The cats only come if you have the right combination of fun toy with their favourite food. If the food bowls are empty, the cats don’t meow at you or headbutt you until you fill them. They just don’t come. I guess they’re all feral cats, since you can’t pet them. The plus side? No litter box issues or vomit!

I’ve got all the rare cats, all the mementos, all the toys, and am close to getting all the renovations. I guess the phone wallpapers will be next, though I don’t intend to use any. A girl has to draw the line somewhere.

I cannot WAIT until it snows, which is a once in a blue moon special feature all Neko Atsume fans anticipate. The music changes, there’s snow on the ground, and it has nothing to do with worldwide weather at all. I’ll break out the big blue sled, the warm little stocking, and of course the heaters and hot pads. My fake little cats must be comfortable!

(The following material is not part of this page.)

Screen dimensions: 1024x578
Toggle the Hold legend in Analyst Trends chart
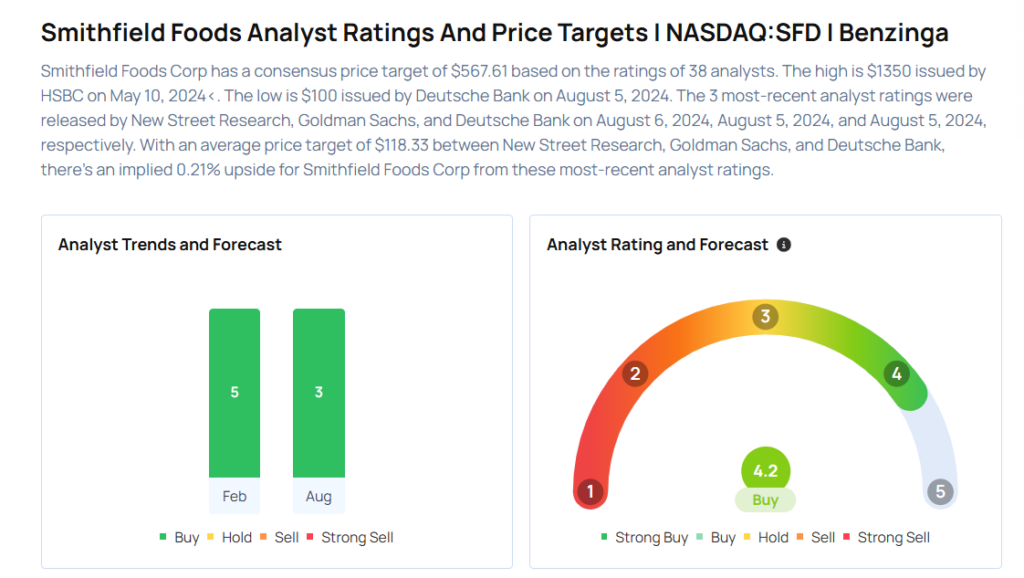[x=229, y=537]
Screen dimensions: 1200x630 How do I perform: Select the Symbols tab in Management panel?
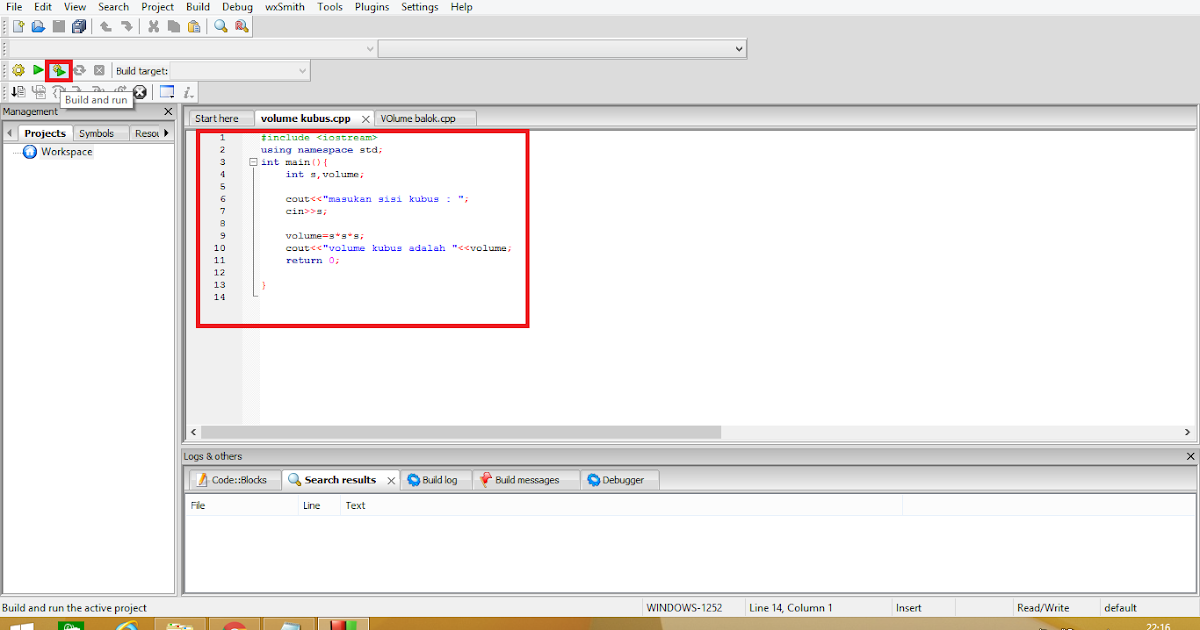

Currently amusing myself with the Dixie Hemingway book series. Created by Blaize Clement and continued after her death by her son, John Clement, it’s about a former deputy-turned-petsitter in Florida who petsits for wealthy neighbours and, of course, solves crimes. I love how she refuses to order bacon at the diner, but stares at everyone else’s longingly until they share some of theirs with her (because we all know that if you don’t order it yourself, it doesn’t “count”). Anyone who has ever eaten with a dog around can easily envision her soulful puppy eyes at the tasty treats.

Dixie is a great petsitter. She takes her job very seriously. I am not a bird or dog person, but I love her stories of exercising a parrot on her arm by running back and forth and pumping her arm up and down so he can flap his wings. Or the sweet mini dachsund you have to sing to. And how her pet clients have favourite tv channels. She projects happy thoughts to her pet clients, positive that they understand. She talks to them. She plays with them. She worries about them.